They are on one hand viewed as absolute pillars of strength, stability and support and on the other viewed as gentle, soft and weak, to be handled with care. They are all too often no longer judged by their output, by their ability or their experience. They’re judged by how often they mention their children in conversation, how often they have to take a call from the nursery, how often they are twenty minutes late for work because traffic was bad after the nursery run.

‘Us and them’

But when all is said and done, I don’t know if I will raise my daughter as a feminist.

Will being a feminist won’t fix these issues? I increasingly don’t think so.

As I interview the men and women for #ParentsAtWork, as I speak to my friends about their experiences, I’m increasingly coming to the conclusion that feminism in its essence, to me, is divisive.

What we really need to do is move beyond a dialogue of ‘women’s rights’ to a discussion of ‘human rights’.

Until we stop thinking of everything as ‘women’s issues’ – flexible working, the clash between home life and work life, the many issues around caring for and raising children (or even elderly parents) – and start expecting the same from men and women in all things, I don’t believe anything will truly change.

That means treating the Stay At Home Dad as you would a Stay At Home Mum, not commending him for being the one to ‘take the foot off the gas’ in his career while his partner takes the lead. It means not heroing the dad who does the nursery run or doesn’t miss the school play. (Unless you would hero a mum for these same behaviours… Most wouldn’t, FYI.)
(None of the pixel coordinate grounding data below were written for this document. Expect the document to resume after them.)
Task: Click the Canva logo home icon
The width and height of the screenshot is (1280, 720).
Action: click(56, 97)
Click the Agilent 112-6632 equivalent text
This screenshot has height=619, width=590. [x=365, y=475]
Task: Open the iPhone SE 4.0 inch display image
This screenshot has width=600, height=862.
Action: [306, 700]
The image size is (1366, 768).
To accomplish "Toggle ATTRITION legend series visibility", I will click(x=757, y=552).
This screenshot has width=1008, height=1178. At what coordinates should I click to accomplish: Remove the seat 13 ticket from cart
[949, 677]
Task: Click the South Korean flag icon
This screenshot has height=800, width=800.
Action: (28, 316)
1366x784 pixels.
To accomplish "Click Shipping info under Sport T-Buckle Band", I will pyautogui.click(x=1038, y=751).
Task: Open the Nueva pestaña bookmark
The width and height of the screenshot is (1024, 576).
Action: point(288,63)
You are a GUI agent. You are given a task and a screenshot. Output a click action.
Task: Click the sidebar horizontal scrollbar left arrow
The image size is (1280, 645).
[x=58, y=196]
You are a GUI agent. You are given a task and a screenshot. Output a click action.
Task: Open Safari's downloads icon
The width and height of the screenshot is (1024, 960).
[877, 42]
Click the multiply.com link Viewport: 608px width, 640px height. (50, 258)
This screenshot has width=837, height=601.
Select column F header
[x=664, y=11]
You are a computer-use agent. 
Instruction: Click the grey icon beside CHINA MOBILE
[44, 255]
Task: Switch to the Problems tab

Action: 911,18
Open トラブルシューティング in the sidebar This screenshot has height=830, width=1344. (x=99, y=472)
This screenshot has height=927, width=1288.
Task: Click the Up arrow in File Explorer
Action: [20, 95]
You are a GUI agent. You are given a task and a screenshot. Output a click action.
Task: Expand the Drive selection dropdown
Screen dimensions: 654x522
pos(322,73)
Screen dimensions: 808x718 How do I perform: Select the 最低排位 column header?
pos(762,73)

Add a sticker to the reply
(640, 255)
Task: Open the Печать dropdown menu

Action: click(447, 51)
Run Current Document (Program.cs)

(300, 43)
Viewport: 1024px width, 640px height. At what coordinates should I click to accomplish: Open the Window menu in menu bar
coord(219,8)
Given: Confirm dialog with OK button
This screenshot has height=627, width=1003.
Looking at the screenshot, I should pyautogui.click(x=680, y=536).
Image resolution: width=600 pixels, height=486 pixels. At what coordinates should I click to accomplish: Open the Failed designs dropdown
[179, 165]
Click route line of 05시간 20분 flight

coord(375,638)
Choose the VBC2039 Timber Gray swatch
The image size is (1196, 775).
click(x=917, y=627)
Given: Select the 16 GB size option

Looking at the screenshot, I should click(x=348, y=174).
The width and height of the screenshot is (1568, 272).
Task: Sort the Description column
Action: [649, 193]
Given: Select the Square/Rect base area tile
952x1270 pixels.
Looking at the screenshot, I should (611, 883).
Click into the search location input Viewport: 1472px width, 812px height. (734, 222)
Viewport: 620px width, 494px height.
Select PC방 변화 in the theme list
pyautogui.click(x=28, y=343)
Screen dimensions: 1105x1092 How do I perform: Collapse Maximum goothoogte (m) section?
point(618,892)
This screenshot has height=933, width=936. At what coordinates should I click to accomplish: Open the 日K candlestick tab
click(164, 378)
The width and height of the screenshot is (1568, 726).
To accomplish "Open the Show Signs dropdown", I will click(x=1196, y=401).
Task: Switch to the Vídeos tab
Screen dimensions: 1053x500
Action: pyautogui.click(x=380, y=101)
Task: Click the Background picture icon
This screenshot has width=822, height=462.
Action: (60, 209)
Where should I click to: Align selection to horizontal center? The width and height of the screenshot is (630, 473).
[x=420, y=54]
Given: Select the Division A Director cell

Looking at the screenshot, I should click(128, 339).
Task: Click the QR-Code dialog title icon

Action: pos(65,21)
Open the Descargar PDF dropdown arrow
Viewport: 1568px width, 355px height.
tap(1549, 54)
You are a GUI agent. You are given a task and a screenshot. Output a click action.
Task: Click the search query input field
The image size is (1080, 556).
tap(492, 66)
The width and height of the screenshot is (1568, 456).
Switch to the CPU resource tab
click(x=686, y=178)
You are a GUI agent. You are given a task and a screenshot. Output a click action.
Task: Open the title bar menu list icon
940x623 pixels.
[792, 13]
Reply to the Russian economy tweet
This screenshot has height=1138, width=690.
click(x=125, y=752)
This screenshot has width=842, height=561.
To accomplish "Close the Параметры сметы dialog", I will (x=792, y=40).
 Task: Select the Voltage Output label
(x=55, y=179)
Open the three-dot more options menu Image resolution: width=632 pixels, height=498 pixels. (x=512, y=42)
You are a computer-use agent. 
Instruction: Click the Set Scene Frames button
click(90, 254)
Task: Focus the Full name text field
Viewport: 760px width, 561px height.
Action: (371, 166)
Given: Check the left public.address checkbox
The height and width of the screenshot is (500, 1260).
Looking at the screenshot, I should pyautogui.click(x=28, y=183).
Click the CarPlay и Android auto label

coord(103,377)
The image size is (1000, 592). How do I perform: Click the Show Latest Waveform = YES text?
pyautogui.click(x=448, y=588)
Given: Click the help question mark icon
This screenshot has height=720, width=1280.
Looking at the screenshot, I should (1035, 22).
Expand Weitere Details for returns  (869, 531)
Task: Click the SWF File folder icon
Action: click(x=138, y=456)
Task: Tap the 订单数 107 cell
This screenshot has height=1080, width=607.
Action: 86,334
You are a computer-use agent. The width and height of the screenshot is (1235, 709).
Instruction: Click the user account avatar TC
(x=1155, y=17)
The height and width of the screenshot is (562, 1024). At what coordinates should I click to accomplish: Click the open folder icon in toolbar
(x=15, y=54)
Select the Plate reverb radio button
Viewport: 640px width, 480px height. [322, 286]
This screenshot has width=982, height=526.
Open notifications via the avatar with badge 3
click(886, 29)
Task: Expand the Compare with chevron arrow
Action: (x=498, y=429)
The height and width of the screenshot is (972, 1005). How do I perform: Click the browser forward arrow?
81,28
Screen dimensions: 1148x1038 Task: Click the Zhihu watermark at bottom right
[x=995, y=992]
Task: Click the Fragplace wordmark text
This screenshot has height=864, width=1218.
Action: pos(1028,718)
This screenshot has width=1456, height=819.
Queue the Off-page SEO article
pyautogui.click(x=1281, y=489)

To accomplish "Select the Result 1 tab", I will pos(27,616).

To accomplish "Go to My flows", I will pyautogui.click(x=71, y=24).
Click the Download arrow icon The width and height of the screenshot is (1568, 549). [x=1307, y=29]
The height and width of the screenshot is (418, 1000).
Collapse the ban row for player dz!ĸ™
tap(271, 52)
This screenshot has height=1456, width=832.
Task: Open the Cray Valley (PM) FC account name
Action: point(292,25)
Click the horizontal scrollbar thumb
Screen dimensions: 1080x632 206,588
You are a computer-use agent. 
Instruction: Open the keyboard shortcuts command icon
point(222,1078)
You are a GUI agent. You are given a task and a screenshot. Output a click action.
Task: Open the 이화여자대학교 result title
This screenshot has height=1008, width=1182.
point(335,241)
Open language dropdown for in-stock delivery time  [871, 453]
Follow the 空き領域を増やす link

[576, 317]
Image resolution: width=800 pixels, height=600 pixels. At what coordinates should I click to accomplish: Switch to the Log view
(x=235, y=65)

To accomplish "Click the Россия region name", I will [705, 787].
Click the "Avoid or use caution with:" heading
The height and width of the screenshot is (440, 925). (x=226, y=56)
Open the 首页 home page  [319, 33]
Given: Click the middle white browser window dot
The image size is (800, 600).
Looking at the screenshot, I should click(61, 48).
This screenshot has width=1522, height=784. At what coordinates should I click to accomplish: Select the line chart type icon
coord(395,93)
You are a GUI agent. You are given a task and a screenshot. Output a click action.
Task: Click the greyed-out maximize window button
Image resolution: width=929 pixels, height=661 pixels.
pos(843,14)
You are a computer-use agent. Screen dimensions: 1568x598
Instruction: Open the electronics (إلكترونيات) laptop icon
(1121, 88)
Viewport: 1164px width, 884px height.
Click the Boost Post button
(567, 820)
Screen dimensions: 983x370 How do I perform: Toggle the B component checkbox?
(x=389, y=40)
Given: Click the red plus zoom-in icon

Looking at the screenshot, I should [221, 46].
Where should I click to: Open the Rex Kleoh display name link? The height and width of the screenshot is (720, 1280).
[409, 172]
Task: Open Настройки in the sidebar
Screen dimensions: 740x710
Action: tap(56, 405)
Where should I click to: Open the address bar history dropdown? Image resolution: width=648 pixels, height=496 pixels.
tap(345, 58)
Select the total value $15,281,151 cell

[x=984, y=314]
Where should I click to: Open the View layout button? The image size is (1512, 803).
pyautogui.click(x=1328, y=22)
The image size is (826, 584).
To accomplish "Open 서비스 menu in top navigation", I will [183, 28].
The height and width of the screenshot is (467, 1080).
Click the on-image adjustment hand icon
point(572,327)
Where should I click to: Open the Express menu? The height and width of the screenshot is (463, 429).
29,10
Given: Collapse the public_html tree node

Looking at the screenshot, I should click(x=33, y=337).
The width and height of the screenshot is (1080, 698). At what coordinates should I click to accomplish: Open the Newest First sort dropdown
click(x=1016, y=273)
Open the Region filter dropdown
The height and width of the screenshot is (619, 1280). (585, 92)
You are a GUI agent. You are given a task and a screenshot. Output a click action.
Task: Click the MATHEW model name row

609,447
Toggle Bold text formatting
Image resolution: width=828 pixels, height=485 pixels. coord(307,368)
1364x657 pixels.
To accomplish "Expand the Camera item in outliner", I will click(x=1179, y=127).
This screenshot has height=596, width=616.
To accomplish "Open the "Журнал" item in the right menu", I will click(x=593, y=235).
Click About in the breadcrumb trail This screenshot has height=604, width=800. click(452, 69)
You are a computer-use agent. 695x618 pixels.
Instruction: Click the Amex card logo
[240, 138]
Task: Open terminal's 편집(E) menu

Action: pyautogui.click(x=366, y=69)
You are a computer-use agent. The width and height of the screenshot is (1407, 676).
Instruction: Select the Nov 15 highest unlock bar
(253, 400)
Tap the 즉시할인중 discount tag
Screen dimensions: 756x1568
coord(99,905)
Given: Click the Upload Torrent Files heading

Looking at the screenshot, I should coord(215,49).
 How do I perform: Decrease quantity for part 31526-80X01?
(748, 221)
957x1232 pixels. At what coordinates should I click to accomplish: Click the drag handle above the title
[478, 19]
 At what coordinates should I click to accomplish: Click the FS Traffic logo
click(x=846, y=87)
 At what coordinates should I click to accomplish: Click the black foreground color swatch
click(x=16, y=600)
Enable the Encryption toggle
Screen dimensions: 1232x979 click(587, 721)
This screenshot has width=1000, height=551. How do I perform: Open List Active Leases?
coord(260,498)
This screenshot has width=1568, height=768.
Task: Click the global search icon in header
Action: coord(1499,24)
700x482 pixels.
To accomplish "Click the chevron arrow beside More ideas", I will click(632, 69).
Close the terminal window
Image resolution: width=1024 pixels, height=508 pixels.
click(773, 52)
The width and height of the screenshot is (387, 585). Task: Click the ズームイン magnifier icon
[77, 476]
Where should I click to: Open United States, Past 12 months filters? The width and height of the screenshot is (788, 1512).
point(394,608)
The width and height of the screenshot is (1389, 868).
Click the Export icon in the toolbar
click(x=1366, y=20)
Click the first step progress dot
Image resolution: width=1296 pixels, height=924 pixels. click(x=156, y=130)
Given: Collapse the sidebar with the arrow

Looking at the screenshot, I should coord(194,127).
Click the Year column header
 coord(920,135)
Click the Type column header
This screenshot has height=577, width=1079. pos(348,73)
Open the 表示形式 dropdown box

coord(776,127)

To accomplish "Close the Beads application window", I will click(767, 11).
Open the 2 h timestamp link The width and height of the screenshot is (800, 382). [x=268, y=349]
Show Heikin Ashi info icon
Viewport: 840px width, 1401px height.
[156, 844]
At the same time, if a mum wants to stay home, she shouldn’t be perceived as ‘letting the side down’ or ‘giving up.’ In the same vein, if a man chooses to adopt flexible working policies or even become the lead parent, he shouldn’t be considered any less of a man for it. We need to level the playing field so there is space for choice for both men and women how they want to balance their work and home lives.

But how do we do this?

We start by abolishing the ridiculous notion that being a carer is somehow a subordinate role within a family. And we also stop expecting less from men,  stop expecting women to be the default carers and start genuinely thinking of men and women as equal.

For as long as we talk about ourselves as ‘us and them’, that is exactly what we will be.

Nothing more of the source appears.